[Items from a data source]
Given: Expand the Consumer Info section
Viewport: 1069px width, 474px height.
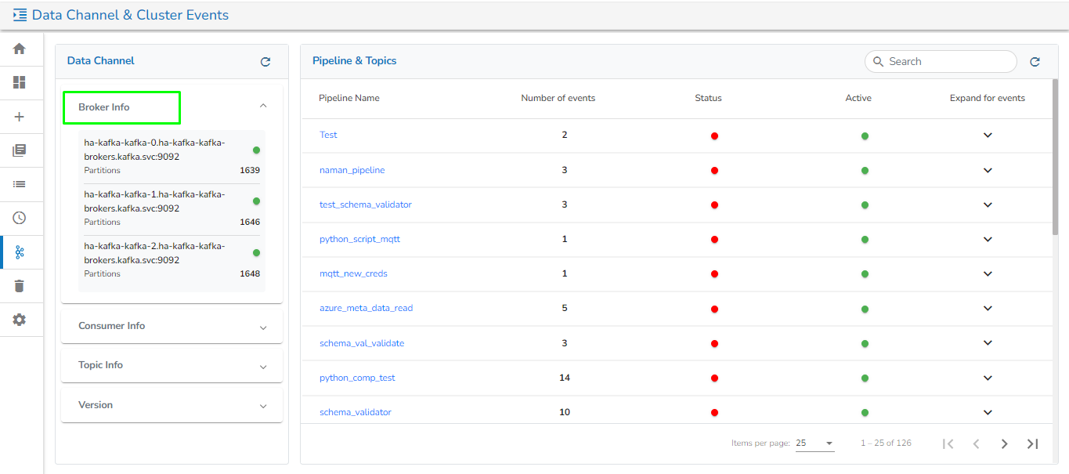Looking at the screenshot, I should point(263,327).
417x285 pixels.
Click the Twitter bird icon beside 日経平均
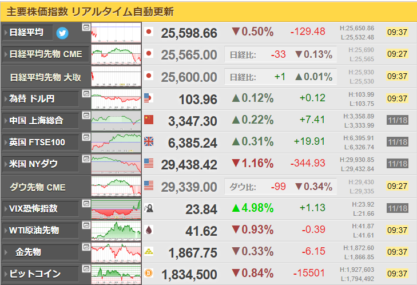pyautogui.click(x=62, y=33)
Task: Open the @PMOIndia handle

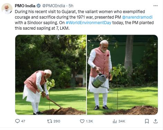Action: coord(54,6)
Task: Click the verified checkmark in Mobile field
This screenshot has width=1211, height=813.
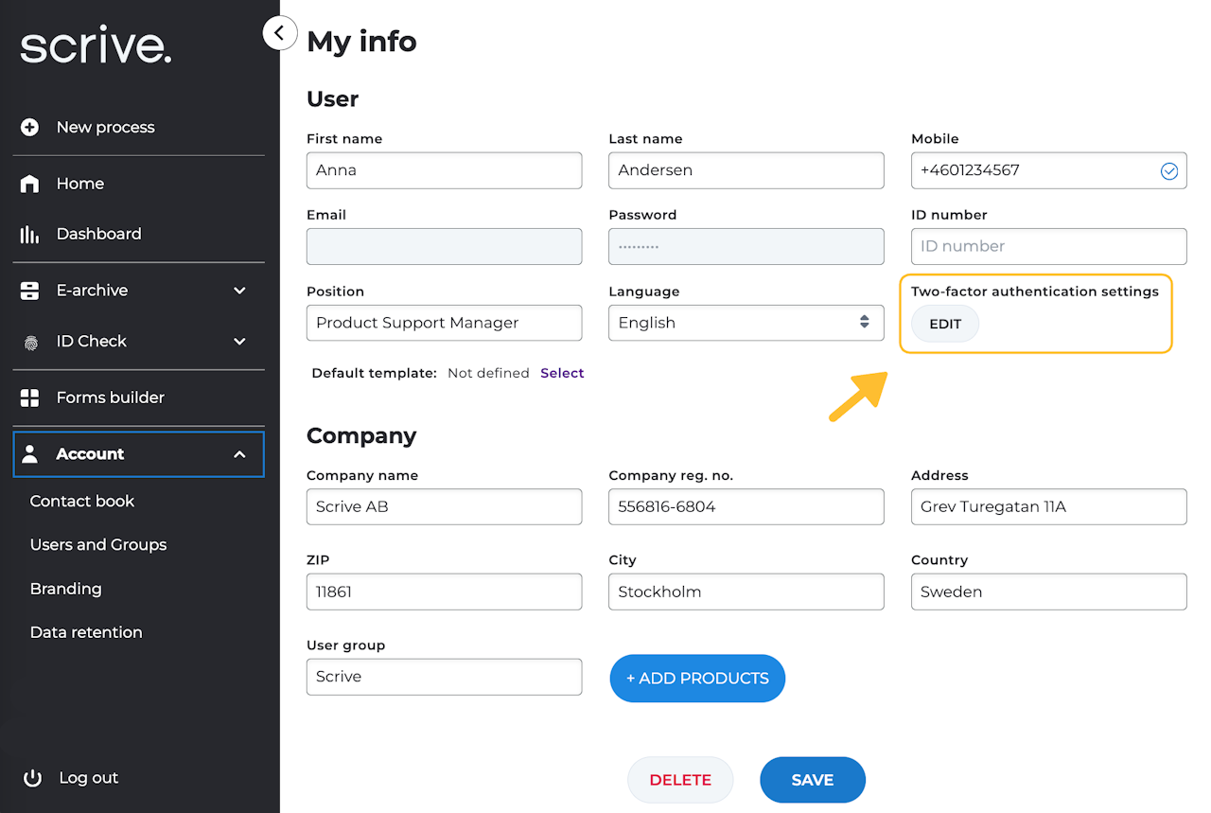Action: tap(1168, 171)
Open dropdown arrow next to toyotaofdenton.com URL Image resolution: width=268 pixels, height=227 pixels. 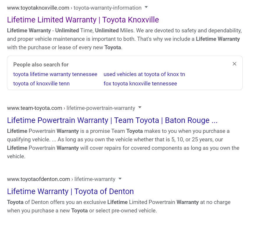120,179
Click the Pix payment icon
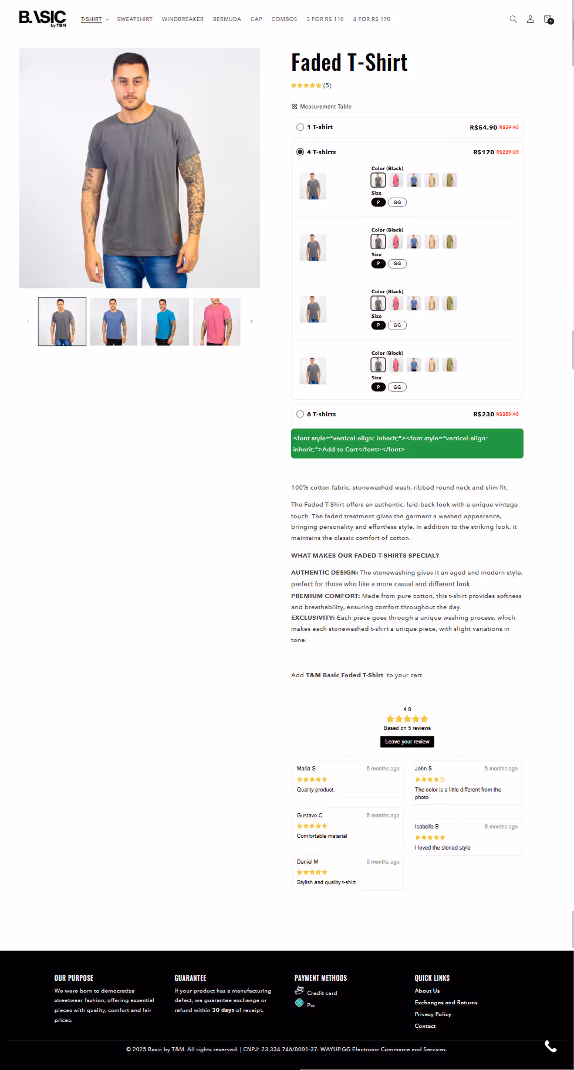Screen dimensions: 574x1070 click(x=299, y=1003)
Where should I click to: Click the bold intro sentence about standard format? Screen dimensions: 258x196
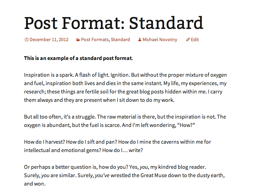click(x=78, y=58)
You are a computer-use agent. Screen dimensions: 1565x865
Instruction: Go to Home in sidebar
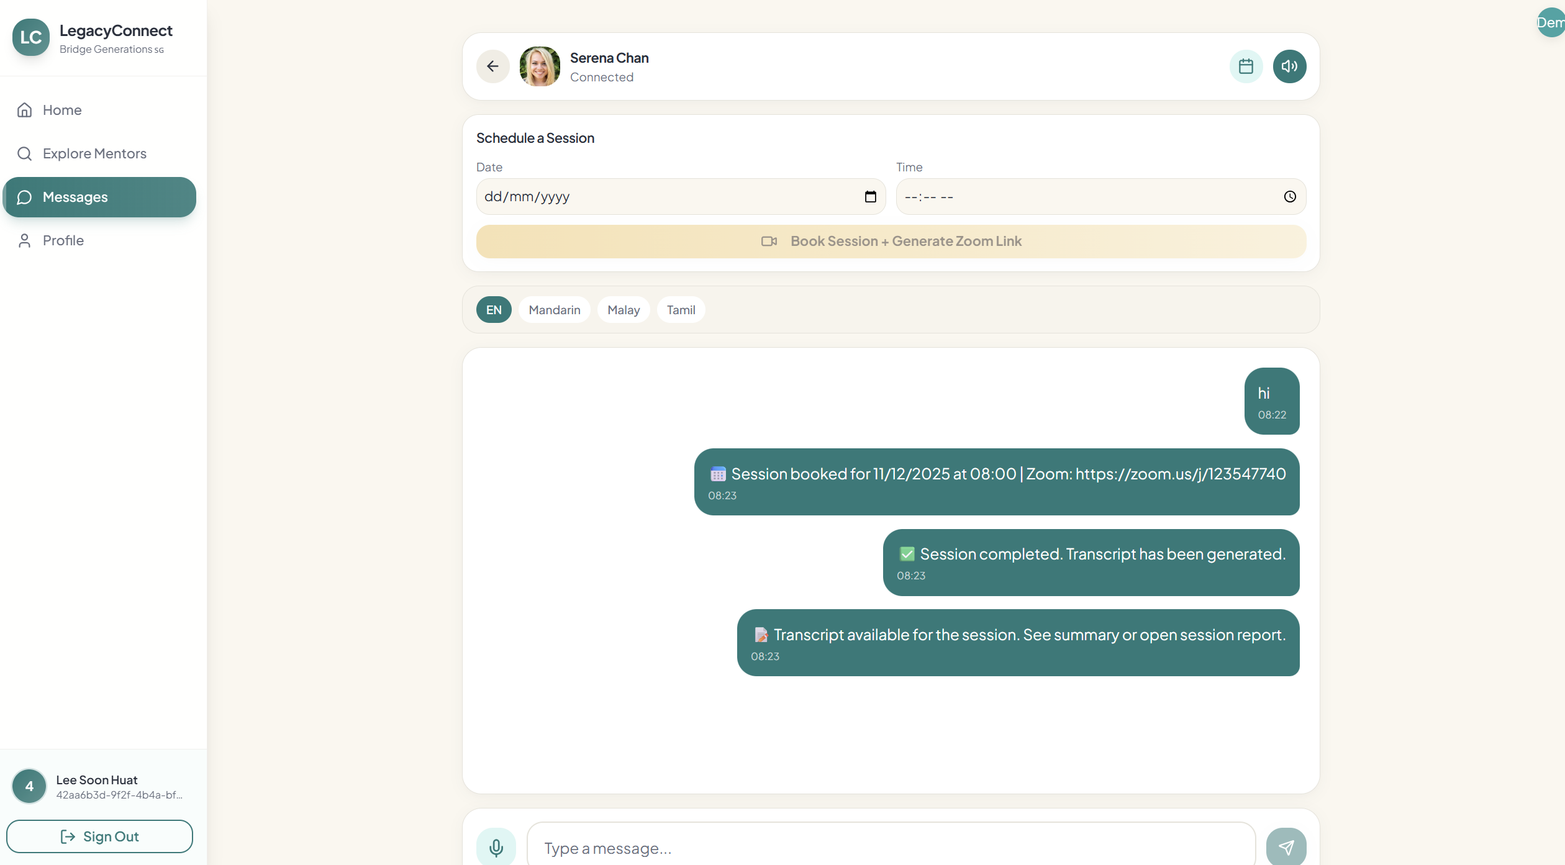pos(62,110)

▸ The task
Please update the records from their start through the line that contains "Action: coord(54,6)", replacing "Twitter bird icon" with "X logo" and leaving everything else unchanged. Omit the pictures from your answer.

▸ Written answer
Given: Expand the Consumer Info section
Viewport: 1069px width, 474px height.
Looking at the screenshot, I should point(263,327).
417x285 pixels.
Click the X logo beside 日経平均
pyautogui.click(x=62, y=33)
Task: Open the @PMOIndia handle

Action: coord(54,6)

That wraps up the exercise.